Dairy Defined: Dairy is a Cause to Celebrate on a Unique World Milk Day – Annual observances reflect the circumstances that surround them. 2021 is a unique moment, with light at the end of the COVID-19 pandemic in the U.S. and excitement for the future, mixed with apprehension and nervousness about what may lie ahead. World Milk Day on June 1 provides a moment to celebrate -- for all the difficulties -- dairy’s many impressive achievements of the past year and to consider how those accomplishments can be a springboard for whatever the next year brings. So, on this World Milk Day …

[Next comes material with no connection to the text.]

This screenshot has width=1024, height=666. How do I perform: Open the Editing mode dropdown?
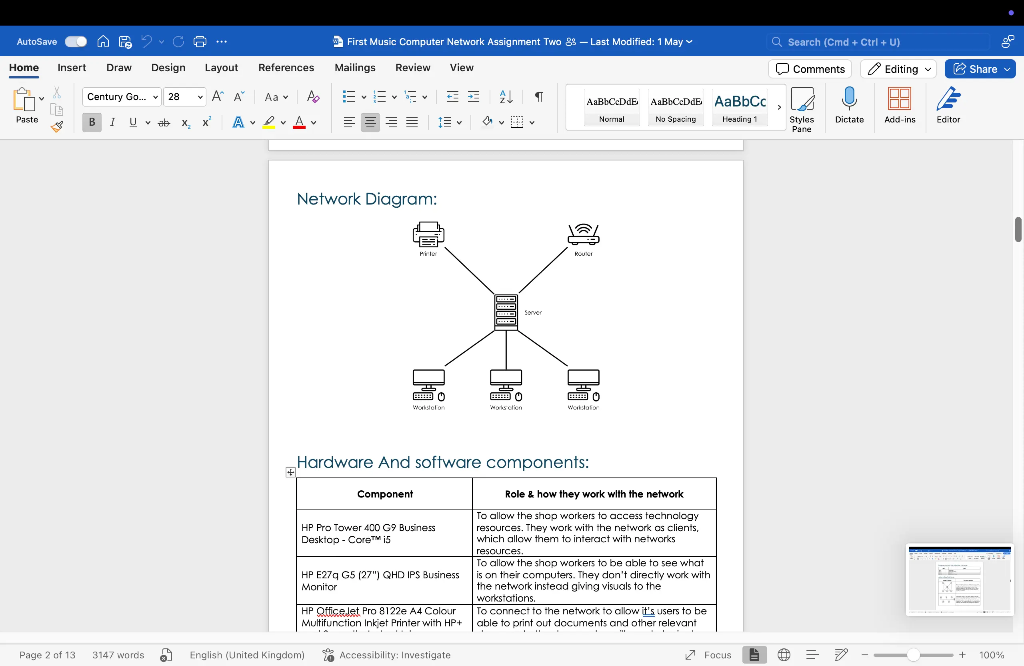tap(898, 69)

• Celebrate that the COVID-19 pandemic brought with it a renewed appreciation for nutrition that can be counted on. That was reflected in robust sales of milk and dairy products in grocery stores that outpaced the overall gain in grocery spending. When times turned tough, Americans turned to … baking. And glasses of milk for their children, and cheese and yogurt for their deliciousness, and cream for the coffee brewed before another day of workplace Zoom. Dairy has been part of the resilience that’s seen people through.

• Celebrate that U.S. dairy is increasingly nourishing consumers around the world. Hundreds of millions of people each day gain the nutrients critical to preventing and addressing malnutrition and promoting a healthy diet, including high-quality proteins, calcium, phosphorus, potassium, iodine, and vitamins B2 and B12. As of early this year, the U.S. share of the global milk market has risen to 21 percent, up from 19 percent a year earlier. That gain equals roughly 3.4 billion pounds of milk – equal to a month of production from California, the biggest U.S. milk-producing state. Dairy’s global presence – and benefits – are only growing.

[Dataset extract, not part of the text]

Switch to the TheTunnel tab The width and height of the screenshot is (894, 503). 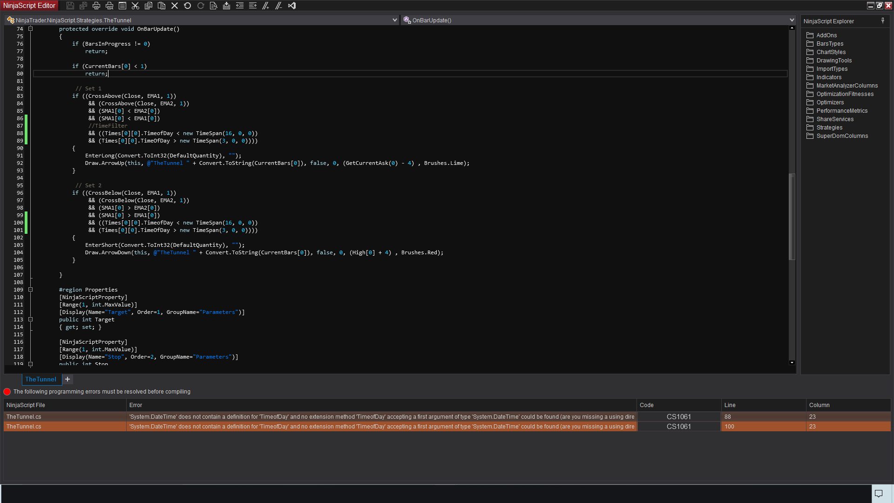[41, 379]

• Celebrate that dairy is asserting itself not just as a global food choice, but as a global sustainability leader. It’s often easy in the day-to-day to forget dairy’s genuine progress in responding to long-term, profound challenges such as climate change. But 2020’s launching of the Net Zero Initiative, along with the voluntary adoption of the U.S. Dairy Stewardship Commitment by companies representing three-quarters of the nation’s milk production, positions the industry well for generational leadership on one of the era’s most crucial concerns.

• Celebrate that dairy is also rising to immediate challenges. Dairy farmers are recognized leaders in facing society’s most pressing need – to recover from the COVID-19 pandemic. By leading vaccination efforts in rural areas and small towns across the nation, dairy farmers and their cooperatives are playing a key role in the return to normal, a leading light after more than a year of masks, lockdowns, and traumas borne by millions.   

• And celebrate that, in times of intense political division, dairy works across party lines for widespread benefit. From playing a prominent role in the first agricultural labor bill to pass the U.S. House of Representatives in more than a generation, to backing measures that will support rural communities, and from providing necessary farm disaster assistance to crafting programs that serve historically underserved communities, dairy is unfailingly an agent of bipartisan progress, which strengthens the nation and keeps it moving forward.

That’s another thing that annual celebrations do – they reflect on the past, but they help keep people moving forward. There are many reasons, this World Milk Day, to be excited about what’s ahead. May your glass of milk help brace you for the journey. Raise it!